Les armées de la Chine et de la Russie ont entamé début décembre leur troisième exercice antimissile conjoint sur le territoire russe, a annoncé le Ministère chinois de la Défense. Selon le communiqué, ces manœuvres n’étaient dirigées contre aucun pays précis et ne visent «aucune situation internationale actuelle».
Ce nouvel exercice s’inscrit dans une série de coopérations militaires régulières entre les deux puissances depuis 2022, date à laquelle elles ont signé un partenariat stratégique « sans limites ». Ces rassemblements renforcent l’interopérabilité de leurs forces et leur préparation conjointe en matière de défense aérienne et antimissile.

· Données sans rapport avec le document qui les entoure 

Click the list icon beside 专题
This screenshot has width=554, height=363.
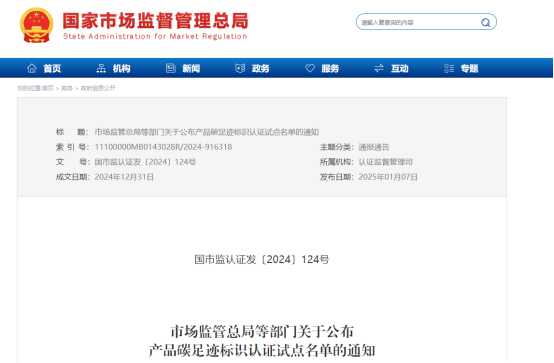[x=449, y=68]
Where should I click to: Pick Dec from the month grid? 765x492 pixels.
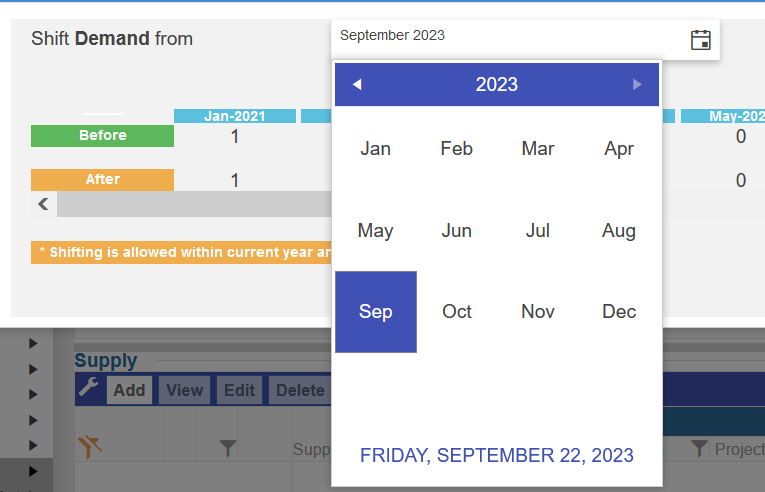(x=619, y=312)
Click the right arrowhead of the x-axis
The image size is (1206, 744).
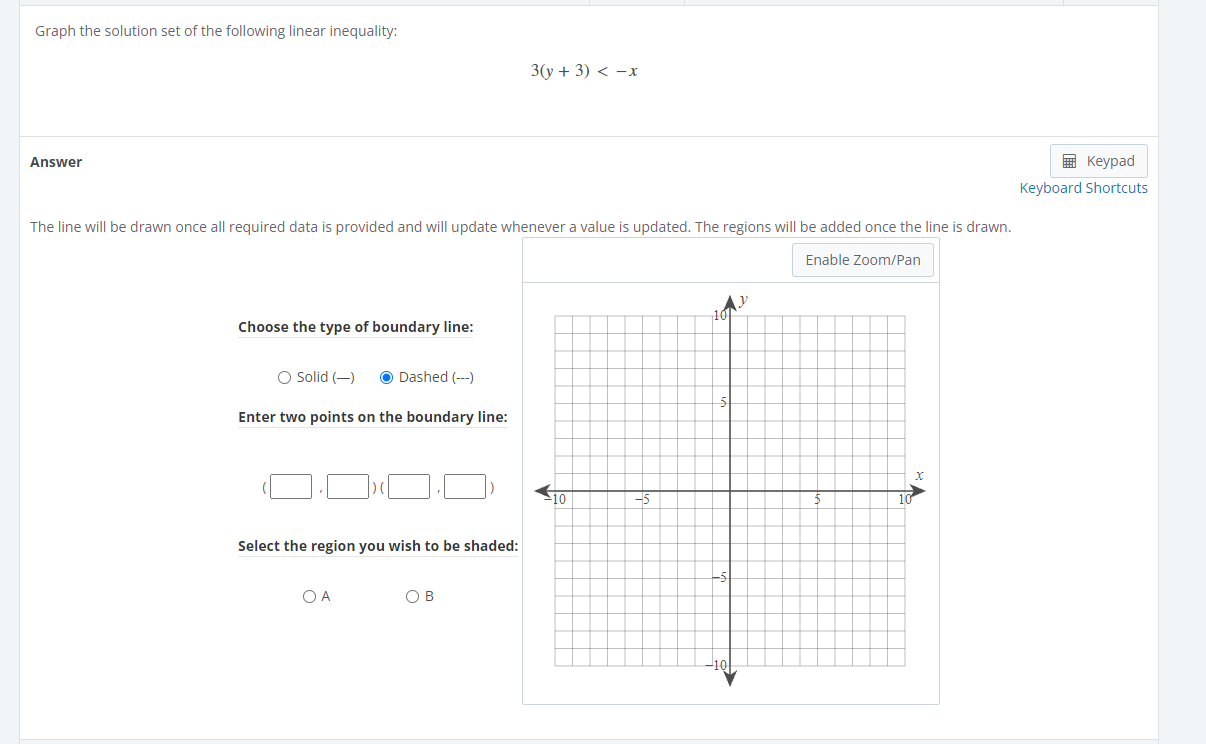pos(917,491)
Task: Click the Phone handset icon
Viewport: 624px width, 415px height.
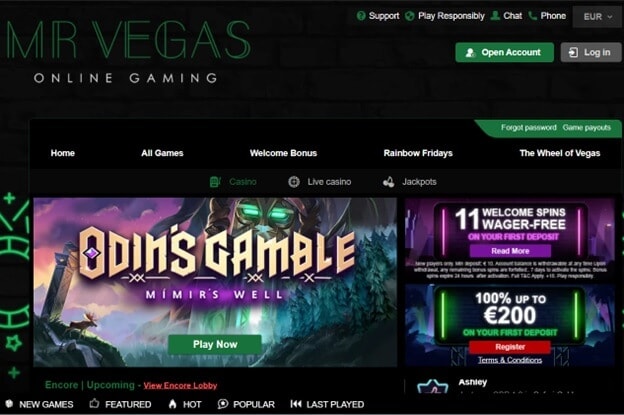Action: pos(532,16)

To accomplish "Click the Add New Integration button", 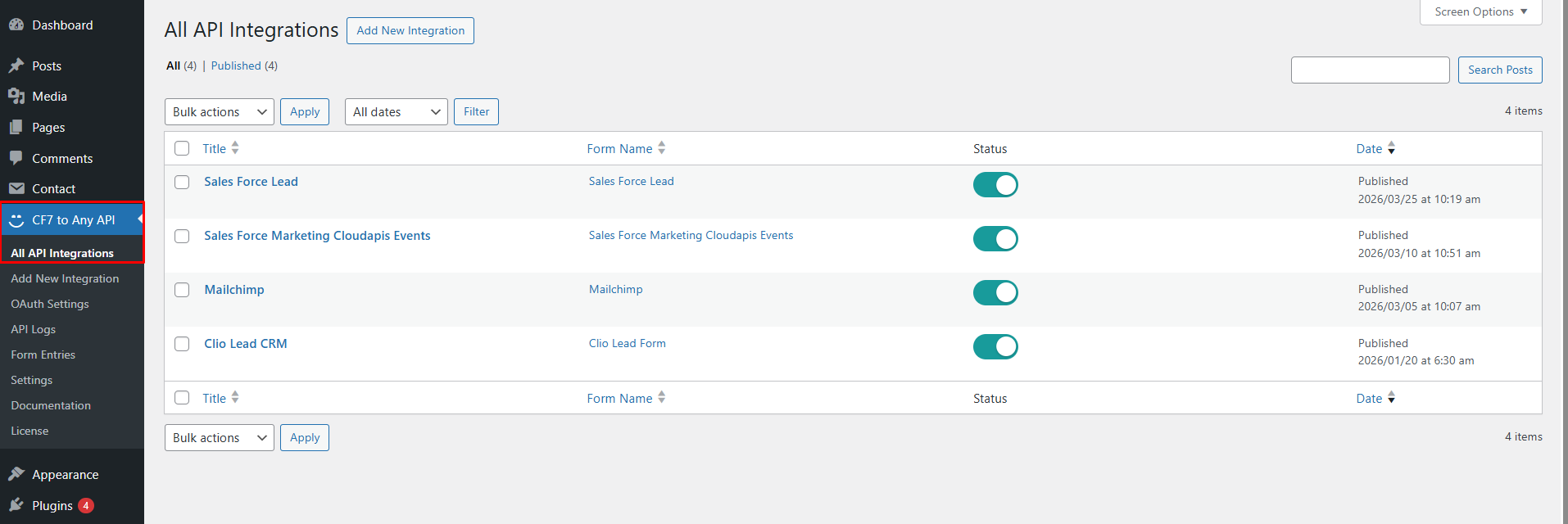I will pos(410,31).
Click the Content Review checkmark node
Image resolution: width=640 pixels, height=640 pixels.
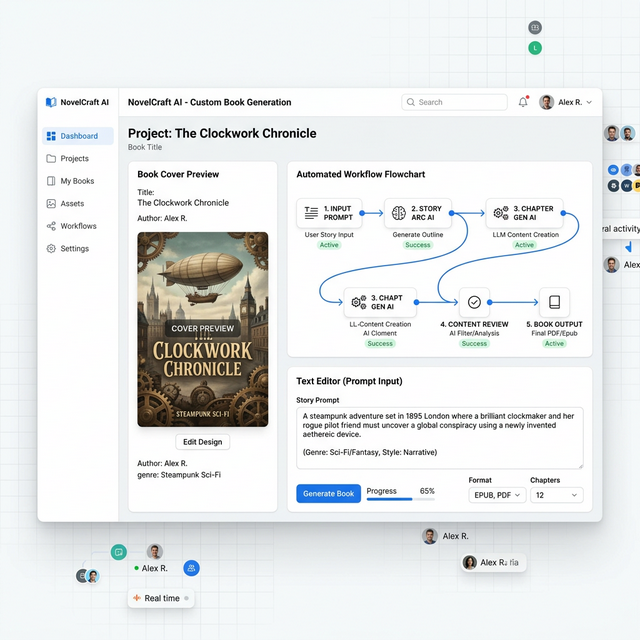coord(474,302)
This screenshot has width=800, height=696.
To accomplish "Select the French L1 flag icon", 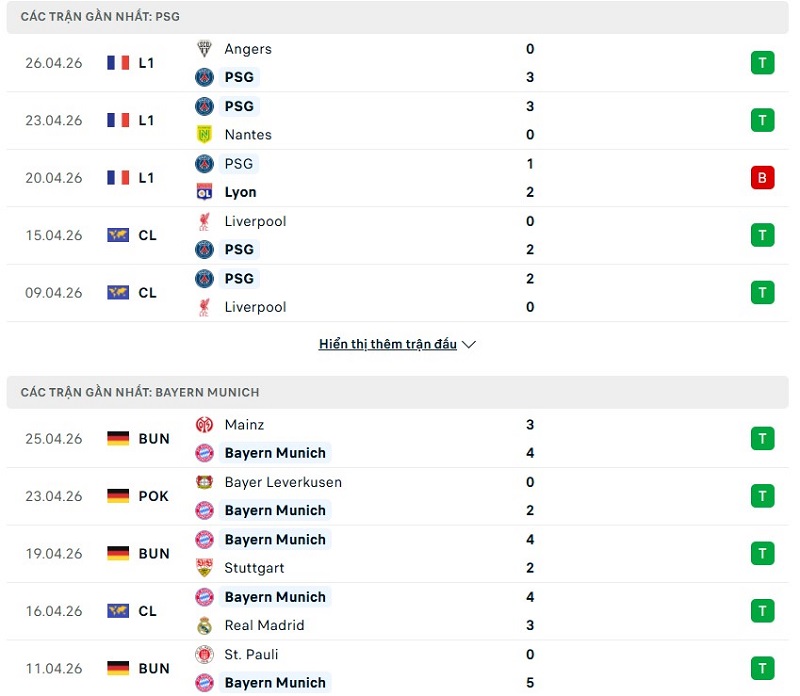I will (111, 63).
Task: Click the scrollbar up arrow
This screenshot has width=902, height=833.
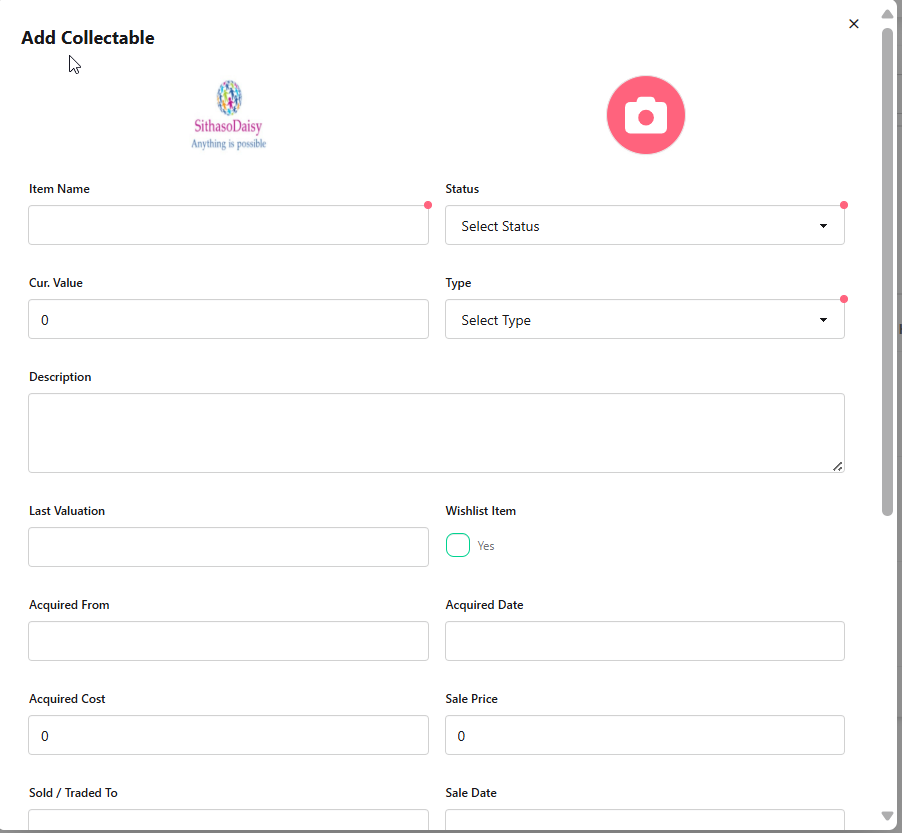Action: pyautogui.click(x=887, y=14)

Pour Moscou et Pékin, ces manœuvres servent à envoyer un signal, à l’Ouest, aux États-Unis et à leurs alliés, sur leur détermination à rester unis face à ce qu’ils perçoivent comme des menaces croissantes. Dans le contexte géopolitique actuel, marqué par des tensions accrues entre les blocs, l’exercice pourrait redessiner les rapports de force internationaux.
Malgré leurs assurances, plusieurs pays alliés des États-Unis observent ces mouvements avec vigilance. La crainte d’une escalade, d’un repositionnement stratégique ou d’un renforcement des arsenaux ne cesse de gagner du terrain chez certains analystes internationaux.